De Pontal do Paraná, o professor de filosofia na escola Paulo Freire, Cristiano Soares, deixou para trás o pai com mal de Alzheimer. “Fico preocupado com ele lá, não tem ninguém cuidando e preciso ficar ligando para saber se está tudo bem. Mas fica com aquela preocupação na cabeça”, conta.
Mas mesmo com as limitações que o início da doença traz, Cristiano salienta que o apoio do pai é incondicional. “Ele entende e apoia, fica até revoltando com tudo que está acontecendo”, relata.
Cristiano conta que a extensa programação cultural promovida pela APP-Sindicato ajuda a esquecer um poucos os problemas e quem ficou para atrás. “No sábado, por exemplo, tivemos uma palestra bem interessante sobre a educação pública no Chile. Temos eventos culturais, como bandas e a exposição de fotografias sobre a greve. Sempre está acontecendo alguma coisa e essa programação cultura é essencial. Ficar aqui já não é fácil, ninguém vem aqui acampar porque acha bonito sair de sua cidade vir para uma praça”, argumenta.
Professora de sociologia na UEL, Maria Neuza da Silva, de 51 anos, disse que só conseguiu sentir-se em paz quando saiu de Londrina e veio fortalecer o movimento em Curitiba. “Está havendo um crime contra a educação do Paraná e precisamos fazer alguma coisa, não dá para nós que trabalhamos e acreditamos na educação básica e superior ficarmos parados. Existe uma inquietação, você só se sente confortável vindo e participando”, diz Maria Neusa.

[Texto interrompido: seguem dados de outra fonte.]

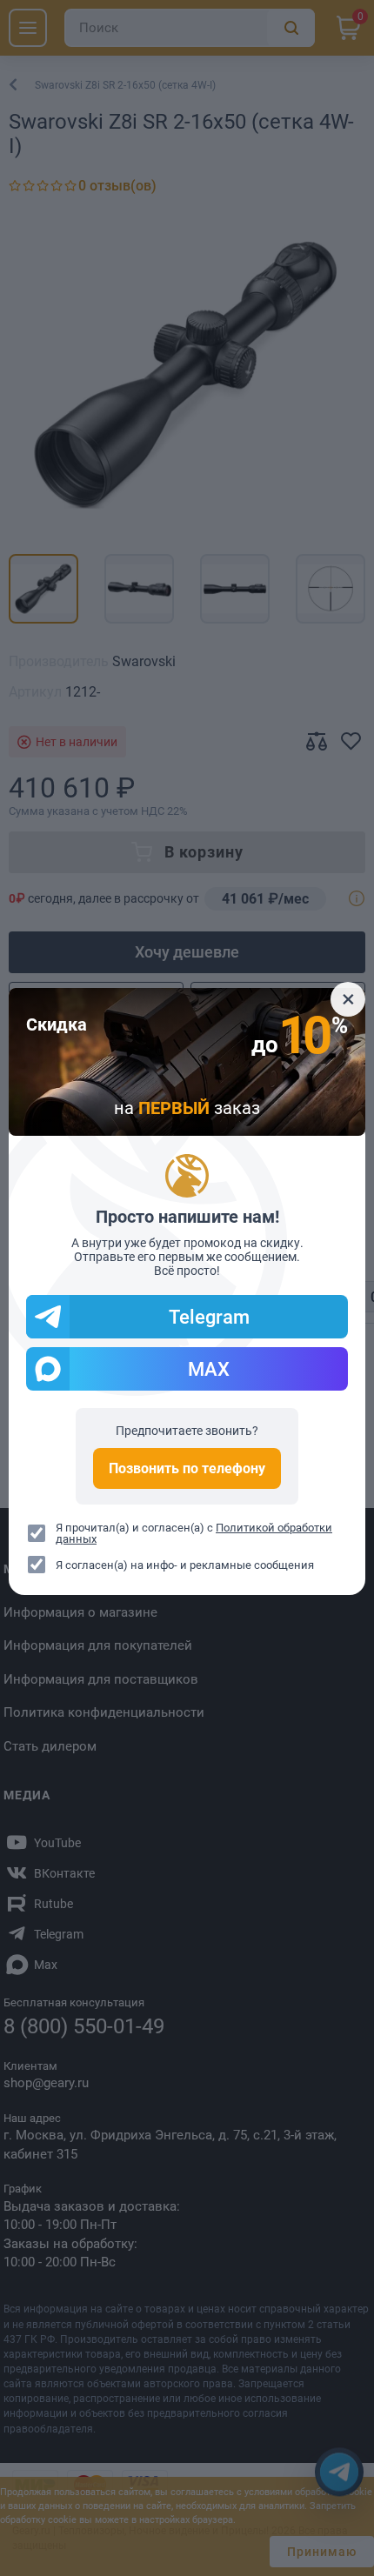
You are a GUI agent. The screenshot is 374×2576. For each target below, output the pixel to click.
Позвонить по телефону (187, 1468)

Ela também deixou a vida que leva no Norte do Paraná para vir para cá. Seus pais, acima de 80 anos, ficaram em casa. “Quando falei para minha mãe, de 84 anos, que estava vindo para cá achei que ela resistiria. Mas não, ela disse ‘Filha, vai mesmo, o que você ainda está fazendo aqui? ’”, lembra. Difícil saber nesta situação que tem mais orgulho de quem.
Recém-chegado de Francisco Beltrão, o professor de história Paulo Duarte, de 44 anos, também vive um drama. Ele
acaba de ser empossado no cargo e mesmo em estágio probatório não deixou a luta para os colegas de profissão.
“Estas questões pragmáticas defino depois. A luta é muito maior que isso”, enfatiza.
De acordo com ele, o fato de ainda estar em estágio probatório pode lhe trazer vários problemas, mas isso fica em segundo plano no momento. “Tenho a consciência de que estou no lugar certo. Tenho medo de ser demitido, como qualquer professor que está em estágio probatório teria. É um medo que é real, além do receio de não receber salário ou receber represálias. Mas os medos são individuais e não dão conta do tamanho que é essa luta”, completa.
Geração de renda – Ao lado do acampamento é possível observar uma série de barracas que vendem alimentos e bebidas. Estas pessoas estão tendo uma renda extra devido ao intenso fluxo de pessoas que passam diariamente pelo local.
Uma delas é Arlindo Padilha, de 54 anos, que ajuda a esposa e o filho em uma barraca que vende milho verde, pamonha e outros derivados do cereal. “Estamos aqui ganhando um dinheiro extra, mas na torcida pelos professores. Desejo que Deus entre no coração deste Beto Richa e resolva o problema. O povo não elegeu ele? Ele que faça escolas boas para o povo. Como ter aula com 50 anos em uma sala de aula? Ele não tem neto? Não tem filho?”, questiona.
Com apenas 10% da visão, Padilha parece enxergar muito além do que diz. “Para os professores aguentarem este número de alunos que o Beto Richa quer em sala de aula não dá, é muito sofrimento. Estou ganhando meu dinheiro mas participando da luta com eles, eu e minha família”, afirma.
Presente todos os dias no local, seu Arlindo Padilha não revela qual é o rendimento diário, mas diz que a renda auxilia o sustento familiar. “Todo mundo ganha um pouquinho, não vamos mentir, né? Quando chove eles vendem guarda-chuva, chapéu. Eu tenho depressão se ficar em casa, então venho aqui para ajudar a cuidar da barraca e da minha netinha que vem conosco”, finaliza.